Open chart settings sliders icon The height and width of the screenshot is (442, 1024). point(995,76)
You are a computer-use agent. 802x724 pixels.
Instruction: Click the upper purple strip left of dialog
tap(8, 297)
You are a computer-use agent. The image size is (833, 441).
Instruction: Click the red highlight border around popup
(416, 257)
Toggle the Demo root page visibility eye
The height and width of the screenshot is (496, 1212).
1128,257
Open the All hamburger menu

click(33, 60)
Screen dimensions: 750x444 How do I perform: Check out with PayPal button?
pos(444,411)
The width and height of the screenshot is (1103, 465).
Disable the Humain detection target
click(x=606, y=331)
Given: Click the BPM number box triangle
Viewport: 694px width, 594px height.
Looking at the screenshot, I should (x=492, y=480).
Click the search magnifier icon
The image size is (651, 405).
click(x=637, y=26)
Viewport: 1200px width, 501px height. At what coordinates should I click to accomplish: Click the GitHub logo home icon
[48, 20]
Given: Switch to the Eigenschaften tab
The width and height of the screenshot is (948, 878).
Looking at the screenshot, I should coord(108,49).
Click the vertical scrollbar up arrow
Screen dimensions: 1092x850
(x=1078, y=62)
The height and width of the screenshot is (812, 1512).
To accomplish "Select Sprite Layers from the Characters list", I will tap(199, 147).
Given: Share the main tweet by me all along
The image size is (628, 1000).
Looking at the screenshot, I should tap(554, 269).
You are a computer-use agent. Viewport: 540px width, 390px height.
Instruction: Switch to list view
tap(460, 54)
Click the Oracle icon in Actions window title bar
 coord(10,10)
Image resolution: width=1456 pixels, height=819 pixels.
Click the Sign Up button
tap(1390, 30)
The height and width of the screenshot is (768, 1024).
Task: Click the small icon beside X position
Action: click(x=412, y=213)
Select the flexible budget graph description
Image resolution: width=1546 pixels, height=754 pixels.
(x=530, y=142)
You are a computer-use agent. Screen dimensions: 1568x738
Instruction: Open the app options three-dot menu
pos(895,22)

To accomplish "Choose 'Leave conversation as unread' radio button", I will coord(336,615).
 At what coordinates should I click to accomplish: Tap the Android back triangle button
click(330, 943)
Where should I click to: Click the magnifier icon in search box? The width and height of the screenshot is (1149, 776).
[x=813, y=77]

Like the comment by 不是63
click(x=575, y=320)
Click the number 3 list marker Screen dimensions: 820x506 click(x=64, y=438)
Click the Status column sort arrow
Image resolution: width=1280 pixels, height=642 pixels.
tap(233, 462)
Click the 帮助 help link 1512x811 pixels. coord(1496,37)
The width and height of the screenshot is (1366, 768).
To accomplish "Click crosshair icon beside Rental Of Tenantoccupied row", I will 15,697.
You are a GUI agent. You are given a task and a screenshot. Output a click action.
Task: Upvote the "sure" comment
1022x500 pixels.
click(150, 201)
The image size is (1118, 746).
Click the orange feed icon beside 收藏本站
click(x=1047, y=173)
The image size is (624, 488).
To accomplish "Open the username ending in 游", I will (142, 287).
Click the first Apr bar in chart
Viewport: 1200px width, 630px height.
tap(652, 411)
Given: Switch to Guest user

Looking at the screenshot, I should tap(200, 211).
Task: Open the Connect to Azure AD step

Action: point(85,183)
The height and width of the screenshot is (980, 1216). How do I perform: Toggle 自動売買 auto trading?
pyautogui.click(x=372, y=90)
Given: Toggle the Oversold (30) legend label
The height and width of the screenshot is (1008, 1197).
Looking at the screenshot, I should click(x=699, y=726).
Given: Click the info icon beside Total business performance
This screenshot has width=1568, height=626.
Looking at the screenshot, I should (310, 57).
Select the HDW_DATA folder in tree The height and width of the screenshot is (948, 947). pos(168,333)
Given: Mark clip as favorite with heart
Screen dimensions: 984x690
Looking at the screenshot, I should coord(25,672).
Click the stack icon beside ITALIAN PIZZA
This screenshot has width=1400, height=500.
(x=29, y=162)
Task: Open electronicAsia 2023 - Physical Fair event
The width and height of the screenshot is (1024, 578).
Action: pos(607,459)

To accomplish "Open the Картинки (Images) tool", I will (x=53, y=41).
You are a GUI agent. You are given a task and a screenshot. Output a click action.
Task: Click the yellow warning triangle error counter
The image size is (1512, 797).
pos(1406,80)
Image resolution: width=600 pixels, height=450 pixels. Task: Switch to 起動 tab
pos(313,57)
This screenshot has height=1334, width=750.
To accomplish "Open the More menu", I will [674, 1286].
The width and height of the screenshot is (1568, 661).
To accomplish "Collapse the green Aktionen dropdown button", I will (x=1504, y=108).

•••••

Could you restate the listing above word for word?

> **Answer to this problem**
Open chart settings sliders icon The height and width of the screenshot is (442, 1024). point(995,76)
You are a computer-use agent. 802x724 pixels.
Instruction: Click the upper purple strip left of dialog
tap(8, 297)
You are a computer-use agent. The image size is (833, 441).
Instruction: Click the red highlight border around popup
(416, 257)
Toggle the Demo root page visibility eye
The height and width of the screenshot is (496, 1212).
1128,257
Open the All hamburger menu

click(33, 60)
Screen dimensions: 750x444 How do I perform: Check out with PayPal button?
pos(444,411)
The width and height of the screenshot is (1103, 465).
Disable the Humain detection target
click(x=606, y=331)
Given: Click the BPM number box triangle
Viewport: 694px width, 594px height.
Looking at the screenshot, I should (x=492, y=480).
Click the search magnifier icon
The image size is (651, 405).
click(x=637, y=26)
Viewport: 1200px width, 501px height. At what coordinates should I click to accomplish: Click the GitHub logo home icon
[48, 20]
Given: Switch to the Eigenschaften tab
The width and height of the screenshot is (948, 878).
Looking at the screenshot, I should coord(108,49).
Click the vertical scrollbar up arrow
Screen dimensions: 1092x850
(x=1078, y=62)
The height and width of the screenshot is (812, 1512).
To accomplish "Select Sprite Layers from the Characters list", I will tap(199, 147).
Given: Share the main tweet by me all along
The image size is (628, 1000).
Looking at the screenshot, I should tap(554, 269).
You are a computer-use agent. Viewport: 540px width, 390px height.
Instruction: Switch to list view
tap(460, 54)
Click the Oracle icon in Actions window title bar
 coord(10,10)
Image resolution: width=1456 pixels, height=819 pixels.
Click the Sign Up button
tap(1390, 30)
The height and width of the screenshot is (768, 1024).
Task: Click the small icon beside X position
Action: click(x=412, y=213)
Select the flexible budget graph description
Image resolution: width=1546 pixels, height=754 pixels.
(x=530, y=142)
You are a computer-use agent. Screen dimensions: 1568x738
Instruction: Open the app options three-dot menu
pos(895,22)

To accomplish "Choose 'Leave conversation as unread' radio button", I will coord(336,615).
 At what coordinates should I click to accomplish: Tap the Android back triangle button
click(330, 943)
Where should I click to: Click the magnifier icon in search box? The width and height of the screenshot is (1149, 776).
[x=813, y=77]

Like the comment by 不是63
click(x=575, y=320)
Click the number 3 list marker Screen dimensions: 820x506 click(x=64, y=438)
Click the Status column sort arrow
Image resolution: width=1280 pixels, height=642 pixels.
tap(233, 462)
Click the 帮助 help link 1512x811 pixels. coord(1496,37)
The width and height of the screenshot is (1366, 768).
To accomplish "Click crosshair icon beside Rental Of Tenantoccupied row", I will 15,697.
You are a GUI agent. You are given a task and a screenshot. Output a click action.
Task: Upvote the "sure" comment
1022x500 pixels.
click(150, 201)
The image size is (1118, 746).
Click the orange feed icon beside 收藏本站
click(x=1047, y=173)
The image size is (624, 488).
To accomplish "Open the username ending in 游", I will (142, 287).
Click the first Apr bar in chart
Viewport: 1200px width, 630px height.
tap(652, 411)
Given: Switch to Guest user

Looking at the screenshot, I should tap(200, 211).
Task: Open the Connect to Azure AD step

Action: point(85,183)
The height and width of the screenshot is (980, 1216). How do I perform: Toggle 自動売買 auto trading?
pyautogui.click(x=372, y=90)
Given: Toggle the Oversold (30) legend label
The height and width of the screenshot is (1008, 1197).
Looking at the screenshot, I should click(x=699, y=726).
Given: Click the info icon beside Total business performance
This screenshot has width=1568, height=626.
Looking at the screenshot, I should (310, 57).
Select the HDW_DATA folder in tree The height and width of the screenshot is (948, 947). pos(168,333)
Given: Mark clip as favorite with heart
Screen dimensions: 984x690
Looking at the screenshot, I should coord(25,672).
Click the stack icon beside ITALIAN PIZZA
This screenshot has width=1400, height=500.
(x=29, y=162)
Task: Open electronicAsia 2023 - Physical Fair event
The width and height of the screenshot is (1024, 578).
Action: pos(607,459)

To accomplish "Open the Картинки (Images) tool", I will (x=53, y=41).
You are a GUI agent. You are given a task and a screenshot. Output a click action.
Task: Click the yellow warning triangle error counter
The image size is (1512, 797).
pos(1406,80)
Image resolution: width=600 pixels, height=450 pixels. Task: Switch to 起動 tab
pos(313,57)
This screenshot has height=1334, width=750.
To accomplish "Open the More menu", I will [674, 1286].
The width and height of the screenshot is (1568, 661).
To accomplish "Collapse the green Aktionen dropdown button", I will (x=1504, y=108).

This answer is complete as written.